> _Zadanie do wykonania_: Zwróć cały tekst o przewodnictwie Rosji w Radzie Arktycznej bez żadnych zmian, słowo w słowo.

> _Przytoczony fragment_:
Rosja objęła przewodnictwo w Radzie Arktycznej w latach 2021-2023. Jako priorytet swojej prezydencji planuje rozszerzyć współprace z innymi państwami grupy m.in w zakresie bezpieczeństwa żeglugi oraz ochrony środowiska.
Rosja oczekuje współpracy
Radę Arktyczną oprócz Rosji tworzy siedem państw – USA, Kanada, Dania, Norwegia, Islandia, Szwecja i Finlandia. Jednak to Rosja jest najbardziej aktywnym graczem w sferze zabezpieczania swoich interesów zarówno pod względem militarnym, tworząc nowe związki operacyjne sił zbrojnych za kołem podbiegunowym, jak i gospodarczym, intensyfikując poszukiwania i wydobycie węglowodorów na szelfie arktycznym.
Istotne dla Rosji jest również zorganizowanie i zabezpieczenie Północnego Szlaku Morskiego, czyli alternatywnego przejścia żeglugowego z Europy do Azji z ominięciem m.in Kanału Sueskiego.
Minister spraw zagranicznych Rosji, Siergiej Ławrow, podczas posiedzenia Rady powiedział: – W kontekście zmian klimatycznych zapewnienie zrównoważonej i bezpiecznej działalności morskiej w Arktyce ma szczególne znaczenie. Rośnie rola Arktyki w zapewnianiu globalnego bezpieczeństwa energetycznego, we wspólnym wysiłku zmierzającym do przejścia na gospodarkę neutralną dla klimatu.

> _Zebrane dane_:
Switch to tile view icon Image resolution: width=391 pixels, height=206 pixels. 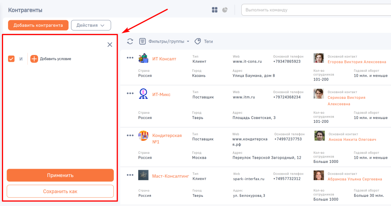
* * *
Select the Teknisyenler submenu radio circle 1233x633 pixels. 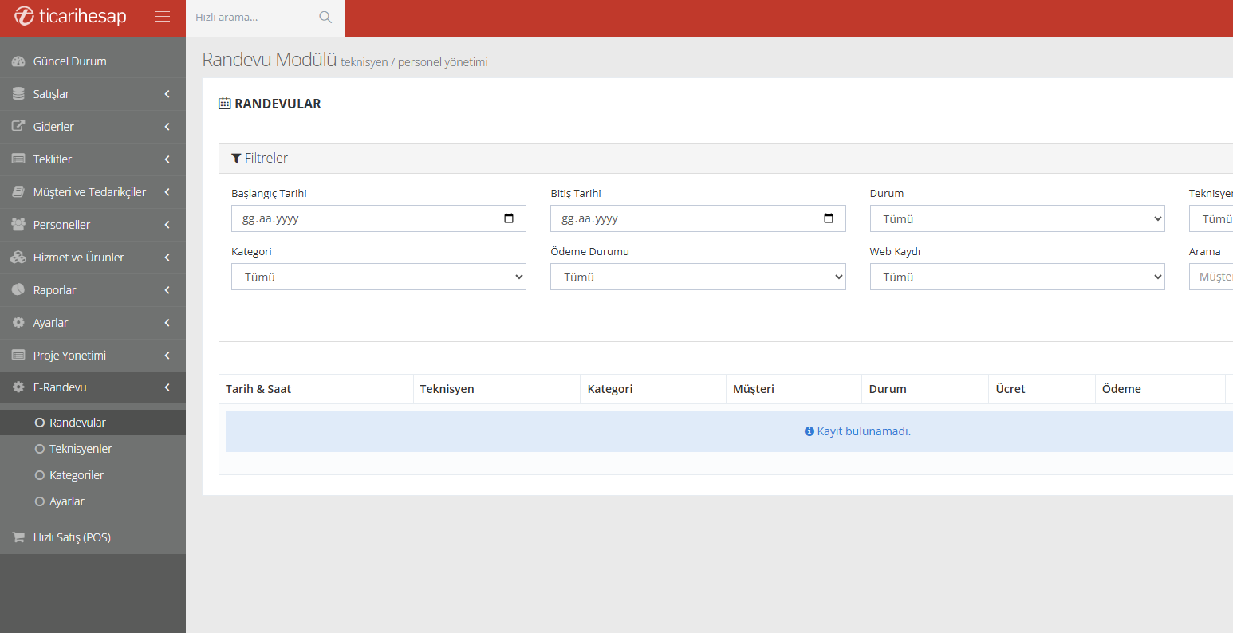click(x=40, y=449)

> _Wykonane zadanie_:
Rosja objęła przewodnictwo w Radzie Arktycznej w latach 2021-2023. Jako priorytet swojej prezydencji planuje rozszerzyć współprace z innymi państwami grupy m.in w zakresie bezpieczeństwa żeglugi oraz ochrony środowiska.
Rosja oczekuje współpracy
Radę Arktyczną oprócz Rosji tworzy siedem państw – USA, Kanada, Dania, Norwegia, Islandia, Szwecja i Finlandia. Jednak to Rosja jest najbardziej aktywnym graczem w sferze zabezpieczania swoich interesów zarówno pod względem militarnym, tworząc nowe związki operacyjne sił zbrojnych za kołem podbiegunowym, jak i gospodarczym, intensyfikując poszukiwania i wydobycie węglowodorów na szelfie arktycznym.
Istotne dla Rosji jest również zorganizowanie i zabezpieczenie Północnego Szlaku Morskiego, czyli alternatywnego przejścia żeglugowego z Europy do Azji z ominięciem m.in Kanału Sueskiego.
Minister spraw zagranicznych Rosji, Siergiej Ławrow, podczas posiedzenia Rady powiedział: – W kontekście zmian klimatycznych zapewnienie zrównoważonej i bezpiecznej działalności morskiej w Arktyce ma szczególne znaczenie. Rośnie rola Arktyki w zapewnianiu globalnego bezpieczeństwa energetycznego, we wspólnym wysiłku zmierzającym do przejścia na gospodarkę neutralną dla klimatu.